On Positivity

I am tired of being positive. Am I allowed to say that? Am I allowed to say that I am so tired of being positive? We live in a culture that reveres positivity. We live in a culture that reveres silver linings. We live in an “everything happens for a reason” culture. We live an “it will all be worth it in the end” culture. We live in a “the lessons learned from the experience make it worth it” culture.

I have a lot to be grateful for. I have so much to be grateful for. But I am not grateful for his abuse. I am not grateful for those lessons. I am not grateful for knowing true sadness. I am not grateful for knowing the human capacity for cruelty. I am not grateful for losing the love I gave to someone who couldn’t reciprocate. I am not grateful that I offered my love into this world–this marriage–with the belief that love put into the world comes back to the giver. My love did not come back to me. It did not come back to me. That love is gone.

I was in my MFA program when Caleb’s abuse began to escalate. It was the most desperate and heartbreaking period of my life, but it was also a really wonderful time. I have learned that life is complicated in that way. During this time, I became very close with my thesis adviser. I had heard stories of how he made people cry with his criticism in workshop. I had heard that he was blunt and ruthless. Entering the program was terrifying. And then, he was a tough critic. He was. But his criticism was astute. It made my writing better. It made me better. His criticism is his greatest generosity and comes from a place of absolute compassion. He was a light in the midst of all that darkness. And he taught me that men can have integrity, can be calm, can be stable, and can be supportive. I placed a lot of my value in earning his approval. And I did earn his approval.

But I am always placing my value in other people’s approval. It is difficult to find approval from within.

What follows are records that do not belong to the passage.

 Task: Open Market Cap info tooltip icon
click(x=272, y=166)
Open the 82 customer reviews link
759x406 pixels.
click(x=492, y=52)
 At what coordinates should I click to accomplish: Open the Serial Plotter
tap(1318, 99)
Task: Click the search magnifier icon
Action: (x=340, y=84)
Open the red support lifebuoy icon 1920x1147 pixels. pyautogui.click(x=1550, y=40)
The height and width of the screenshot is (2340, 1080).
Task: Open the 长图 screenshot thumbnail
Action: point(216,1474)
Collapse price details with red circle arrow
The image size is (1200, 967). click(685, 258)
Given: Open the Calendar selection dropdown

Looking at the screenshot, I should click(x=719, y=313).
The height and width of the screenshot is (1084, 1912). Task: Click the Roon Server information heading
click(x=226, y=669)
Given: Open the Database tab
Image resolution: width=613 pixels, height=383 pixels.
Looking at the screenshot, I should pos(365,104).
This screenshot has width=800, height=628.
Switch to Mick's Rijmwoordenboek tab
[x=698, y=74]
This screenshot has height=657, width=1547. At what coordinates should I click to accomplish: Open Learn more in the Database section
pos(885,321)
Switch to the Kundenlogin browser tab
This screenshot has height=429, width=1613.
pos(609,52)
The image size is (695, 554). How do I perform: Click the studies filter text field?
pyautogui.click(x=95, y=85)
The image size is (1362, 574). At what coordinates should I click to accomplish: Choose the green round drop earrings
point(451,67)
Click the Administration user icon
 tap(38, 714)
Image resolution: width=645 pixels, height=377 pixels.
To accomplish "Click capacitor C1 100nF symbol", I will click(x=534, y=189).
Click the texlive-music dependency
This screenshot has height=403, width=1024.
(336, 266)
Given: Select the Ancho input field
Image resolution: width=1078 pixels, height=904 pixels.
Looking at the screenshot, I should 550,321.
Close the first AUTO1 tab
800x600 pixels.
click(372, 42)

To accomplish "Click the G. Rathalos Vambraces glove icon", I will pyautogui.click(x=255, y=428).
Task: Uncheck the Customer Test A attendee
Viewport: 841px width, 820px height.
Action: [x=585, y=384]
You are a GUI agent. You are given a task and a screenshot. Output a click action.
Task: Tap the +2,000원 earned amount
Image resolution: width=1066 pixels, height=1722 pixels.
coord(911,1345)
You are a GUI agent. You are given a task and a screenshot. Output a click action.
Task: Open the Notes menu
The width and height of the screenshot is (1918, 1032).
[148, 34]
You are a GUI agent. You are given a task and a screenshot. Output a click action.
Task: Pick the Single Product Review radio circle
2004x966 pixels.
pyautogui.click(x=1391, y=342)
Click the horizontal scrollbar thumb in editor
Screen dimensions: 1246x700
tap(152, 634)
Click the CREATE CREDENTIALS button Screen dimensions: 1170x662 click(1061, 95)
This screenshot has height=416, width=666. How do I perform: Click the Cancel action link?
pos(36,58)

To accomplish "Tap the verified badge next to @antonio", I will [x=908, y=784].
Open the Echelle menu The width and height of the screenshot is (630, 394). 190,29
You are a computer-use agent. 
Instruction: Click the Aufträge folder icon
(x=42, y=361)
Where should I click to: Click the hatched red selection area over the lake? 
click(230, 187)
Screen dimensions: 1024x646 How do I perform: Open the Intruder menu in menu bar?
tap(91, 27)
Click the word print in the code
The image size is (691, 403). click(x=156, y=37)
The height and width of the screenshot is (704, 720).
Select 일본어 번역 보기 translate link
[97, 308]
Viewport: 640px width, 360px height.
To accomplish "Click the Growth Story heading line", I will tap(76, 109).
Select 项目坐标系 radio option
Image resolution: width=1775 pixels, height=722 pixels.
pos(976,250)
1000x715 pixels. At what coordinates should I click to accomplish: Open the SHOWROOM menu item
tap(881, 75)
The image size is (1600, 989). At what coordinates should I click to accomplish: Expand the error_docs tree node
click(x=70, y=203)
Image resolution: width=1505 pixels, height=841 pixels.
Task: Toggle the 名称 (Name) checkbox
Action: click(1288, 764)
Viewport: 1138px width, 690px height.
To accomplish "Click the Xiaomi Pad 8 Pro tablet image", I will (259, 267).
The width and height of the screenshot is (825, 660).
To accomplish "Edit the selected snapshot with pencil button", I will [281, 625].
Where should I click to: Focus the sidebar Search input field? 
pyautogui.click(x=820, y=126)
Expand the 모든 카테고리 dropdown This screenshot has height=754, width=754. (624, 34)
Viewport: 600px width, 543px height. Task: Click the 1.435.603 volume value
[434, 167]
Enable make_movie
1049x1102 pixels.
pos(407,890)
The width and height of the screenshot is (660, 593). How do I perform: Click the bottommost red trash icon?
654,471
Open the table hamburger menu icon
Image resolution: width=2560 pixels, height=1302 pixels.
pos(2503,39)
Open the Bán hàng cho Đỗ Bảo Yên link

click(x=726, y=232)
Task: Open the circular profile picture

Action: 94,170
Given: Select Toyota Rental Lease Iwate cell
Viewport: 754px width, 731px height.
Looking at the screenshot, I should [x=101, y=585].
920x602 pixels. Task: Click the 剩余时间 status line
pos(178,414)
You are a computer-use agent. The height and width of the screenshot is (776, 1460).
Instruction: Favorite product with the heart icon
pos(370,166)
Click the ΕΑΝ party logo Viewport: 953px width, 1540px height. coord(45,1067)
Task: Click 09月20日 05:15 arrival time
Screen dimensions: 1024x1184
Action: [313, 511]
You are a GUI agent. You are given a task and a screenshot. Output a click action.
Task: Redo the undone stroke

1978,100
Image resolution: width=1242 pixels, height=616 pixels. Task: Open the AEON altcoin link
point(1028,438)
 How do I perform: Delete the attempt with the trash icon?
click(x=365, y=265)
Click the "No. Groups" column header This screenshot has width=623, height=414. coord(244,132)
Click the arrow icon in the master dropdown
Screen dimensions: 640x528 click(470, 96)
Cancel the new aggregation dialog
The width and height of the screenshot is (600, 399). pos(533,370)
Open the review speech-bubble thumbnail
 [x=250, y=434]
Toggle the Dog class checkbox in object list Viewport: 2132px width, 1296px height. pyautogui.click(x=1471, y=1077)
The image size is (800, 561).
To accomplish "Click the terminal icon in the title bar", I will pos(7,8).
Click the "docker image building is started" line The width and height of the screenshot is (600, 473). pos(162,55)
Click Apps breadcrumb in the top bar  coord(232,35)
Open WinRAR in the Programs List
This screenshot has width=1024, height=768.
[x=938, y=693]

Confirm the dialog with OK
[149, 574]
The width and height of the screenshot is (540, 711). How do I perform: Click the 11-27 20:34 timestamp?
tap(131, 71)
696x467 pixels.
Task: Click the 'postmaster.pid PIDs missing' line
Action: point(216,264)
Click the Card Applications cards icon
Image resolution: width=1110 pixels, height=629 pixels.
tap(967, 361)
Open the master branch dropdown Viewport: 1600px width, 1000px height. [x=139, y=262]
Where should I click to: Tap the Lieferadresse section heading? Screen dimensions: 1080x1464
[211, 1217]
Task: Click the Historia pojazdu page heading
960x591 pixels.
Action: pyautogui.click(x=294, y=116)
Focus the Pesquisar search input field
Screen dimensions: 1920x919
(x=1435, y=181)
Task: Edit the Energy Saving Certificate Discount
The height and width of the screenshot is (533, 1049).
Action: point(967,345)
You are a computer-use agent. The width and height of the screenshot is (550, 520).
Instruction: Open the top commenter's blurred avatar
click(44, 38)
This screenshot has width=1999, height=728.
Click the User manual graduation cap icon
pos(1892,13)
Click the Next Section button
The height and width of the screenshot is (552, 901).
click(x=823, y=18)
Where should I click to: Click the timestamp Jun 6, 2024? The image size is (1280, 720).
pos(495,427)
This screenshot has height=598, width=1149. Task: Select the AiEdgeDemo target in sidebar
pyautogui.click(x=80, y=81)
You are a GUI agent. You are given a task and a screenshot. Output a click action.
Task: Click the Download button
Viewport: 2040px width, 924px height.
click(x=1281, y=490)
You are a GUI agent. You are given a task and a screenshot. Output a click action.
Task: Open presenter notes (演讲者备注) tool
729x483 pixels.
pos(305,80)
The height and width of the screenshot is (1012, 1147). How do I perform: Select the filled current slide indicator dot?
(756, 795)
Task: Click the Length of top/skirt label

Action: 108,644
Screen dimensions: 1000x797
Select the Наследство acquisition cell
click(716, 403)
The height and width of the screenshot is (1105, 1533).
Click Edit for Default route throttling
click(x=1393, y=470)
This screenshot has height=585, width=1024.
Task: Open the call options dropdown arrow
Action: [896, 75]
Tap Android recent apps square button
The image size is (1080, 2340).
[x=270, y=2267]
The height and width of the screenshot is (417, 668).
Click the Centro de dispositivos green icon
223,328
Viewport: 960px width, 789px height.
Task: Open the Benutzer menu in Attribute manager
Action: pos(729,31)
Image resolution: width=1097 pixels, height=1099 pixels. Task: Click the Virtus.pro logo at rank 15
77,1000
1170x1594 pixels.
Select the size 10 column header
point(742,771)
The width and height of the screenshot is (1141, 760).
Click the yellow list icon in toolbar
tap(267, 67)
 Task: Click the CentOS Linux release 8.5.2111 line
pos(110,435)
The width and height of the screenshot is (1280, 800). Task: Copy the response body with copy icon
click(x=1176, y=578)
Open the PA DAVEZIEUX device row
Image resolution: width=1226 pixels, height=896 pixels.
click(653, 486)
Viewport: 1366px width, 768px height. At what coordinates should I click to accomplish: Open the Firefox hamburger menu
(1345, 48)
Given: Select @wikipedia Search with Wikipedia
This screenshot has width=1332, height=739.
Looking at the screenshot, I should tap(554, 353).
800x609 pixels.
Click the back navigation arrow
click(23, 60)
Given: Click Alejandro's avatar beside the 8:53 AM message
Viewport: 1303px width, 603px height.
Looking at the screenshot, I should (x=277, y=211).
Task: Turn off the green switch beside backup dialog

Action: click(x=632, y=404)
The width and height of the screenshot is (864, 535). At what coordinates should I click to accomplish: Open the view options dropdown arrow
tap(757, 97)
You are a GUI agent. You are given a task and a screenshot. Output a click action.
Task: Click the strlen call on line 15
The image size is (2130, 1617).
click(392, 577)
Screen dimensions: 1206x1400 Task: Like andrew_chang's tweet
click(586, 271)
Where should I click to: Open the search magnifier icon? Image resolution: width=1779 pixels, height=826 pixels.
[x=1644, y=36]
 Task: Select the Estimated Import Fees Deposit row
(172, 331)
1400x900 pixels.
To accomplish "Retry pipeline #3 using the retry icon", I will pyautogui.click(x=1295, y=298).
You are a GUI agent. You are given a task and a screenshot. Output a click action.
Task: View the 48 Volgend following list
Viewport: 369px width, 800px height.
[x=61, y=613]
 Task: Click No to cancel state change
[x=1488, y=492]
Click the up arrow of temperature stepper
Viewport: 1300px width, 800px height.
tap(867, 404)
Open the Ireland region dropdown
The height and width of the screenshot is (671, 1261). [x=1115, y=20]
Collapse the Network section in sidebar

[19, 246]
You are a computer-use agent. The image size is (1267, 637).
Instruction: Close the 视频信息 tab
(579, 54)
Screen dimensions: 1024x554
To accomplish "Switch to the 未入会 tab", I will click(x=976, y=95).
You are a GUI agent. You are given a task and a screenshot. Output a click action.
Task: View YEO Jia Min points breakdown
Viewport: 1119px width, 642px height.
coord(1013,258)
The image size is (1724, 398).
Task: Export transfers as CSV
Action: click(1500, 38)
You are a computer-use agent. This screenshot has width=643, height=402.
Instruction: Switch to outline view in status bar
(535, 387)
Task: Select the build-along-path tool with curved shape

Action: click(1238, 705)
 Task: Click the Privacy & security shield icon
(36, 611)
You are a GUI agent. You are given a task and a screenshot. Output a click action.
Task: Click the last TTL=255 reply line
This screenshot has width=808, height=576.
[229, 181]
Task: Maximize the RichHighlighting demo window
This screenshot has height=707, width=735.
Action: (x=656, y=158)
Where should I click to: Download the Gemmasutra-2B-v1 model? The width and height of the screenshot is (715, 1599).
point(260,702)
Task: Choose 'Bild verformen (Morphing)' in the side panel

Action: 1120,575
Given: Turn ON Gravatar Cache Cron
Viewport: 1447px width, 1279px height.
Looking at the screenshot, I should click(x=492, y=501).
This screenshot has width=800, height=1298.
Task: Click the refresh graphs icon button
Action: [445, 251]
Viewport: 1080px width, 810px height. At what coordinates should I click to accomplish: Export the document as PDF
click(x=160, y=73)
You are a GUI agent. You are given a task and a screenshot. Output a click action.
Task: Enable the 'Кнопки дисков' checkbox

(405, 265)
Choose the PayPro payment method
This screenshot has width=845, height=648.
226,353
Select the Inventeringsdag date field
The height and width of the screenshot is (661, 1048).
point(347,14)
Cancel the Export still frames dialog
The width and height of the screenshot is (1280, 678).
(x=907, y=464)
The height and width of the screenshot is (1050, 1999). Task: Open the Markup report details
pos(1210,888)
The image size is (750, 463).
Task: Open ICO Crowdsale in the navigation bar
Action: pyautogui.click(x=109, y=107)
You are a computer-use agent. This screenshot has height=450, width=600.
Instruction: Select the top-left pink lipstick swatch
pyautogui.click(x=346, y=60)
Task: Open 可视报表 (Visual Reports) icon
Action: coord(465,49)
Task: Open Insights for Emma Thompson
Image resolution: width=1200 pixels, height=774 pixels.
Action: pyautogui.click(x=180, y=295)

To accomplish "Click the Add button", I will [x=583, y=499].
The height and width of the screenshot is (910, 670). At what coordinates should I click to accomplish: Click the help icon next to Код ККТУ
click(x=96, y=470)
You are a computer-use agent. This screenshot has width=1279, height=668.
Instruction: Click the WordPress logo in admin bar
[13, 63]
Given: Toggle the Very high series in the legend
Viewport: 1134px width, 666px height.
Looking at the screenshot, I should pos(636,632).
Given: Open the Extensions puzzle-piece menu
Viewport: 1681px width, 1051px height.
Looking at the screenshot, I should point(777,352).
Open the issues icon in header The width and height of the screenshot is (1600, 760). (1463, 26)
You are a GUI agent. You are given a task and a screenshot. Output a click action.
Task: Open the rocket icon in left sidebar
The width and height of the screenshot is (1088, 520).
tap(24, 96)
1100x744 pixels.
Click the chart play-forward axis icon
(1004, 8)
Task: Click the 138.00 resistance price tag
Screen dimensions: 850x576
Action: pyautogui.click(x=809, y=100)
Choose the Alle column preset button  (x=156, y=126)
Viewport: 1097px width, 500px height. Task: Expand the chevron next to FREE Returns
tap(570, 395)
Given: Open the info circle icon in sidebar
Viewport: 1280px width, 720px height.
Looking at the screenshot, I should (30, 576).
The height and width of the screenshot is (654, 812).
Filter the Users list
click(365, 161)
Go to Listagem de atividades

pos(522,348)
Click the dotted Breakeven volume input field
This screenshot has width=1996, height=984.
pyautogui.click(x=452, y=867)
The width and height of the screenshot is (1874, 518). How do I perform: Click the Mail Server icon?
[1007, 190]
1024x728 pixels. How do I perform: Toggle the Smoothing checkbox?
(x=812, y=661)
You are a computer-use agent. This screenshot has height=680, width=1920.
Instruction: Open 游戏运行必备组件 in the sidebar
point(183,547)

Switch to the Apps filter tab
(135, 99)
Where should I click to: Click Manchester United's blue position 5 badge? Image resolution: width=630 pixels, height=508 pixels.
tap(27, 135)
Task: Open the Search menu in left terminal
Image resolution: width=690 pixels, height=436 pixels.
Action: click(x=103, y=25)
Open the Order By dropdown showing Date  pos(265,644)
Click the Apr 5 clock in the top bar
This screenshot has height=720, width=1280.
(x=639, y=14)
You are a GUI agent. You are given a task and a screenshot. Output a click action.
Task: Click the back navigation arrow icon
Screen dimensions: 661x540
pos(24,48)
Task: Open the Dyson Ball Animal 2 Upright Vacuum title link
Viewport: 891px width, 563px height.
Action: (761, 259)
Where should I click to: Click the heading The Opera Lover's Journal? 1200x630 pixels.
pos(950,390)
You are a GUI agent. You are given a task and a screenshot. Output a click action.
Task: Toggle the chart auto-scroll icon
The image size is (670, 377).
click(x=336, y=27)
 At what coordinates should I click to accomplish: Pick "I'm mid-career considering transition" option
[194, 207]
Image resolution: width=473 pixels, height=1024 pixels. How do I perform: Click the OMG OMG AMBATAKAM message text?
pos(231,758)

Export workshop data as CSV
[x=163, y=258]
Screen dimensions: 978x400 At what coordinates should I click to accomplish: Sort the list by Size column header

Around the same time that I left Caleb, the brother of two friends, who also went to my MFA, committed suicide. After I left Morgantown, another writer from my program was in an abusive relationship. A friend told me that my mentor had said “It’s another sad story.” By then, he had seen so many of them.

I didn’t want to be a sad story.

I am just another sad story.

And my mentor has been on my mind lately, so I sent him a long email today. I have felt guilty for not visiting Morgantown. I have felt guilty for not finding the time to see him. I explained that Morgantown is full of painful memories for me, that it is very difficult for me to motivate myself to go there, even though people I care about are there. I told him that I was in a Giant Eagle recently, and that once inside, I realized the last time I had been in a Giant Eagle was with Caleb, that the realization nearly brought me to tears in the middle of the grocery store. I told him that I don’t love easily or lightly.

And then I worried that I was being a “sad story.” I felt the need to try and find something “positive” in my circumstances, some kind of silver lining, but I also knew that he would be okay with my sad story. And he responded immediately with a short message that he is in Port Townsend, and he attached a picture of his wife on the beach, and it was lovely. I knew that he was telling me (without telling me) that he had read my sad story, and that he cared, even though he couldn’t respond in the moment.

And those are the relationships I treasure.

I do not treasure the relationships with people who expect me to always be positive. I do not treasure Caleb’s friend who wrote to me that maybe, in time, I would learn to identify “my triggers” as though I had somehow brought the abuse on myself. She is one of those people who is overly attached to the positivity movement. She is one of those people who is always posting inspirational quotes, who is always “love and light” and “blessed.”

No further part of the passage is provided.